TASK DETAILS =
Change every "Instruction" in the data below to "Step" and copy the rest without any other edits.

PROVIDED MATERIAL =
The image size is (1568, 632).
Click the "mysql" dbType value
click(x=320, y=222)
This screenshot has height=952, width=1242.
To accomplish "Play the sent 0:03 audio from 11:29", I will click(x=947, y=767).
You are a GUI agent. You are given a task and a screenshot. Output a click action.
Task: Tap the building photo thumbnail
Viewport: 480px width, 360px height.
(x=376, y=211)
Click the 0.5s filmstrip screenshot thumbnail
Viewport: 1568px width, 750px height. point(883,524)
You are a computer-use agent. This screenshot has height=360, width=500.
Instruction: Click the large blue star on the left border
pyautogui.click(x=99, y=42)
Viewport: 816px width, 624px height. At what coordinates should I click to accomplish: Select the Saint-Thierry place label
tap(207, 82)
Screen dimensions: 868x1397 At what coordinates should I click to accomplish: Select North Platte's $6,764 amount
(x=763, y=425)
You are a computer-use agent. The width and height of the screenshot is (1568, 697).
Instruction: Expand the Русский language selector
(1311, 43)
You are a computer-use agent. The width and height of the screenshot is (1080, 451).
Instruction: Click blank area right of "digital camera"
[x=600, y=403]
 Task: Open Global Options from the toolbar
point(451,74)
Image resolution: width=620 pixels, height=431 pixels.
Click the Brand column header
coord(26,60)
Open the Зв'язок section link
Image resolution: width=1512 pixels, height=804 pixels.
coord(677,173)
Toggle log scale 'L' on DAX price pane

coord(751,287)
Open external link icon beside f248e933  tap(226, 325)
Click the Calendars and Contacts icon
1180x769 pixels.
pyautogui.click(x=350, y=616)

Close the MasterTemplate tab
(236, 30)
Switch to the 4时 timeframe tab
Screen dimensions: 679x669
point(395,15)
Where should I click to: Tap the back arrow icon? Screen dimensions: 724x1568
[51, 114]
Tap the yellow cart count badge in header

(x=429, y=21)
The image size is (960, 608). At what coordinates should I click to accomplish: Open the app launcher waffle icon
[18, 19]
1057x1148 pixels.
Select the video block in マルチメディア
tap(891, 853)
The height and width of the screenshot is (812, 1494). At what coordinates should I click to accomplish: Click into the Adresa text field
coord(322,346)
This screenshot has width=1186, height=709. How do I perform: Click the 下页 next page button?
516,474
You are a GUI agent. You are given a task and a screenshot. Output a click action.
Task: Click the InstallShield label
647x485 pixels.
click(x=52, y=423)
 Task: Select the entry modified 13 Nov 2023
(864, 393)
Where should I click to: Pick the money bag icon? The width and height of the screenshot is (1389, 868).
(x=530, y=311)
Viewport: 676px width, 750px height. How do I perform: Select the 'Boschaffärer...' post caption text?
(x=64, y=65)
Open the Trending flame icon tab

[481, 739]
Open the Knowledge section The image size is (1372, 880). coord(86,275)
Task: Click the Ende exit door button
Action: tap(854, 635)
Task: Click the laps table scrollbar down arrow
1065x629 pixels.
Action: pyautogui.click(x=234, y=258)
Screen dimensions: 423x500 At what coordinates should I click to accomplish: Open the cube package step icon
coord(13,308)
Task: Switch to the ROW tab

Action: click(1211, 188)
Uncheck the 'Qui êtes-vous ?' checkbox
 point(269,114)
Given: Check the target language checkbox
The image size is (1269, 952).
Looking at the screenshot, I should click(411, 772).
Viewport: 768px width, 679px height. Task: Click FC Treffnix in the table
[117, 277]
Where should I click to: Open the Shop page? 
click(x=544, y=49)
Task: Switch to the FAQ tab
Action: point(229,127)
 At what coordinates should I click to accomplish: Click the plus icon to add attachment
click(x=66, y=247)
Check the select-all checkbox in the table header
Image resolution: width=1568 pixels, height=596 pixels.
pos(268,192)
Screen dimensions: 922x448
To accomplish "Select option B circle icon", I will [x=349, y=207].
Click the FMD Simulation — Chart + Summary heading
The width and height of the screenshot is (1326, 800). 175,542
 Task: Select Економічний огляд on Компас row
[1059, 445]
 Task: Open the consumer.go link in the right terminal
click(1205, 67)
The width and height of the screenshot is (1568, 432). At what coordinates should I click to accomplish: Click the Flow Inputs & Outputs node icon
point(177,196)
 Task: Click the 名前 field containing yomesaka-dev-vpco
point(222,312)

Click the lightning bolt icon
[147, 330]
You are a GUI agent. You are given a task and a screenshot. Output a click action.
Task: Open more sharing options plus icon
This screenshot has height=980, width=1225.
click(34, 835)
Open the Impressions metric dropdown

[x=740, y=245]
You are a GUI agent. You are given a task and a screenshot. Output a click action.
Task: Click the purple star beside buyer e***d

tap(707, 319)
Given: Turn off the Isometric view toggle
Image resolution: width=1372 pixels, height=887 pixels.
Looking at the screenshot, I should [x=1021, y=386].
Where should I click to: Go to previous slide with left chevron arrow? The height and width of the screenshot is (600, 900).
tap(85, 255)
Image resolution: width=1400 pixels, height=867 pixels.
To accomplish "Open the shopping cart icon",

OUTPUT BELOW =
The image size is (1568, 632).
Click the "mysql" dbType value
click(x=320, y=222)
This screenshot has height=952, width=1242.
To accomplish "Play the sent 0:03 audio from 11:29", I will click(x=947, y=767).
You are a GUI agent. You are given a task and a screenshot. Output a click action.
Task: Tap the building photo thumbnail
Viewport: 480px width, 360px height.
(x=376, y=211)
Click the 0.5s filmstrip screenshot thumbnail
Viewport: 1568px width, 750px height. point(883,524)
You are a computer-use agent. This screenshot has height=360, width=500.
Step: Click the large blue star on the left border
pyautogui.click(x=99, y=42)
Viewport: 816px width, 624px height. At what coordinates should I click to accomplish: Select the Saint-Thierry place label
tap(207, 82)
Screen dimensions: 868x1397 At what coordinates should I click to accomplish: Select North Platte's $6,764 amount
(x=763, y=425)
You are a computer-use agent. The width and height of the screenshot is (1568, 697).
Step: Expand the Русский language selector
(1311, 43)
You are a computer-use agent. The width and height of the screenshot is (1080, 451).
Step: Click blank area right of "digital camera"
[x=600, y=403]
 Task: Open Global Options from the toolbar
point(451,74)
Image resolution: width=620 pixels, height=431 pixels.
Click the Brand column header
coord(26,60)
Open the Зв'язок section link
Image resolution: width=1512 pixels, height=804 pixels.
coord(677,173)
Toggle log scale 'L' on DAX price pane

coord(751,287)
Open external link icon beside f248e933  tap(226, 325)
Click the Calendars and Contacts icon
1180x769 pixels.
pyautogui.click(x=350, y=616)

Close the MasterTemplate tab
(236, 30)
Switch to the 4时 timeframe tab
Screen dimensions: 679x669
point(395,15)
Where should I click to: Tap the back arrow icon? Screen dimensions: 724x1568
[51, 114]
Tap the yellow cart count badge in header

(x=429, y=21)
The image size is (960, 608). At what coordinates should I click to accomplish: Open the app launcher waffle icon
[18, 19]
1057x1148 pixels.
Select the video block in マルチメディア
tap(891, 853)
The height and width of the screenshot is (812, 1494). At what coordinates should I click to accomplish: Click into the Adresa text field
coord(322,346)
This screenshot has width=1186, height=709. How do I perform: Click the 下页 next page button?
516,474
You are a GUI agent. You are given a task and a screenshot. Output a click action.
Task: Click the InstallShield label
647x485 pixels.
click(x=52, y=423)
 Task: Select the entry modified 13 Nov 2023
(864, 393)
Where should I click to: Pick the money bag icon? The width and height of the screenshot is (1389, 868).
(x=530, y=311)
Viewport: 676px width, 750px height. How do I perform: Select the 'Boschaffärer...' post caption text?
(x=64, y=65)
Open the Trending flame icon tab

[481, 739]
Open the Knowledge section The image size is (1372, 880). coord(86,275)
Task: Click the Ende exit door button
Action: tap(854, 635)
Task: Click the laps table scrollbar down arrow
1065x629 pixels.
Action: pyautogui.click(x=234, y=258)
Screen dimensions: 423x500 At what coordinates should I click to accomplish: Open the cube package step icon
coord(13,308)
Task: Switch to the ROW tab

Action: click(1211, 188)
Uncheck the 'Qui êtes-vous ?' checkbox
 point(269,114)
Given: Check the target language checkbox
The image size is (1269, 952).
Looking at the screenshot, I should click(411, 772).
Viewport: 768px width, 679px height. Task: Click FC Treffnix in the table
[117, 277]
Where should I click to: Open the Shop page? 
click(x=544, y=49)
Task: Switch to the FAQ tab
Action: point(229,127)
 At what coordinates should I click to accomplish: Click the plus icon to add attachment
click(x=66, y=247)
Check the select-all checkbox in the table header
Image resolution: width=1568 pixels, height=596 pixels.
pos(268,192)
Screen dimensions: 922x448
To accomplish "Select option B circle icon", I will [x=349, y=207].
Click the FMD Simulation — Chart + Summary heading
The width and height of the screenshot is (1326, 800). 175,542
 Task: Select Економічний огляд on Компас row
[1059, 445]
 Task: Open the consumer.go link in the right terminal
click(1205, 67)
The width and height of the screenshot is (1568, 432). At what coordinates should I click to accomplish: Click the Flow Inputs & Outputs node icon
point(177,196)
 Task: Click the 名前 field containing yomesaka-dev-vpco
point(222,312)

Click the lightning bolt icon
[147, 330]
You are a GUI agent. You are given a task and a screenshot. Output a click action.
Task: Open more sharing options plus icon
This screenshot has height=980, width=1225.
click(34, 835)
Open the Impressions metric dropdown

[x=740, y=245]
You are a GUI agent. You are given a task and a screenshot. Output a click action.
Task: Click the purple star beside buyer e***d

tap(707, 319)
Given: Turn off the Isometric view toggle
Image resolution: width=1372 pixels, height=887 pixels.
Looking at the screenshot, I should [x=1021, y=386].
Where should I click to: Go to previous slide with left chevron arrow? The height and width of the screenshot is (600, 900).
tap(85, 255)
Image resolution: width=1400 pixels, height=867 pixels.
To accomplish "Open the shopping cart icon",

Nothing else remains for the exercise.